A research-driven multimodal biometric system combining Face Recognition, Voice Authentication, Liveness Detection, and Deepfake Detection. The core fusion engine is COSMIC (Categorical Optimal-equilibrium Sheaf-theoretic Multimodal Identity Correspondence) -- a deep equilibrium model that computes provably optimal identity embeddings via a closed-form convex energy minimizer.
Research Highlights:
- COSMIC (CGE): 6.0% EER / 98.1% AUC (449 identities, 6 datasets, 5-fold CV)
- MIMOP-FAME-CEBS: 14.59% EER production fusion (beats FAME 2024 winner's 19.9%)

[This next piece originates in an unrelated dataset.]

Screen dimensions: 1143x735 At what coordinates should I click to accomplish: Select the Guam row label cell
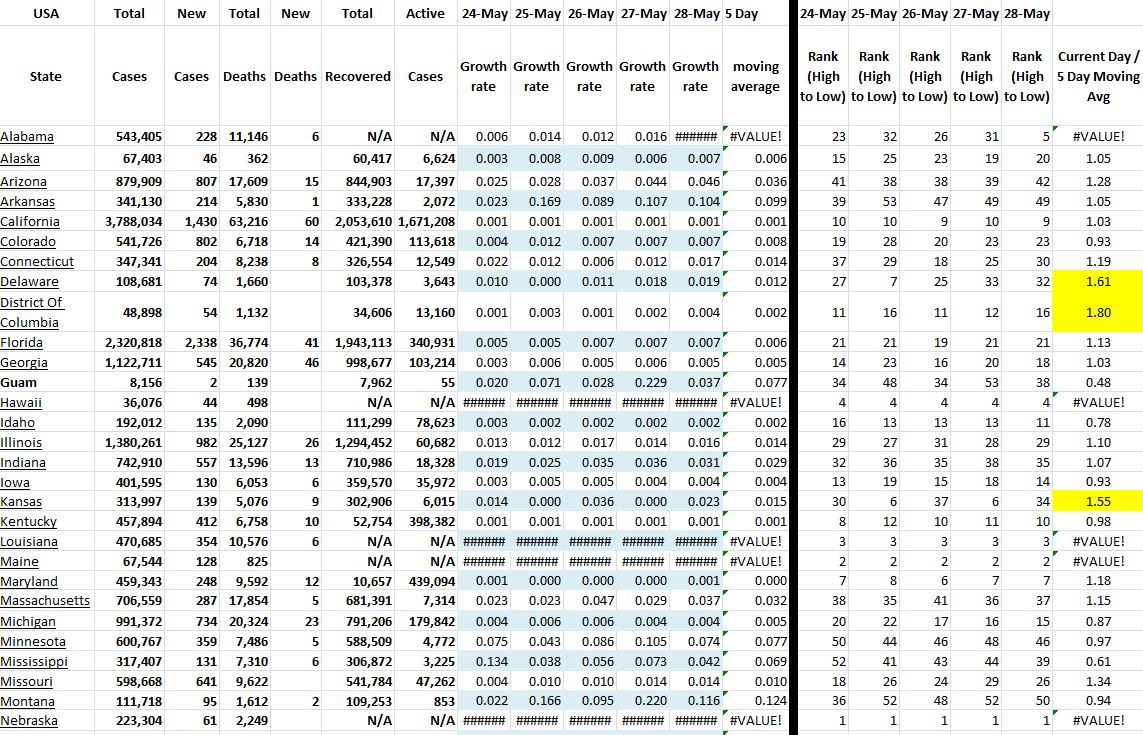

- Cross-Modal Retrieval: R@5 = 29.4%, AUC = 81.2% on unseen identities from frozen backbones
- Ablation: Removing CGE solver collapses EER from 8.7% to 31.4% -- the formulation is essential
The identity embedding I* is defined as the unique minimizer of a strictly convex energy functional:
I* = argmin_I [ 1/2 I^T H I - b^T I ] = H^{-1} b (closed-form, unique)
where H is provably positive definite by construction (eigenvalue range [18.6, 94.4], condition number 5.1).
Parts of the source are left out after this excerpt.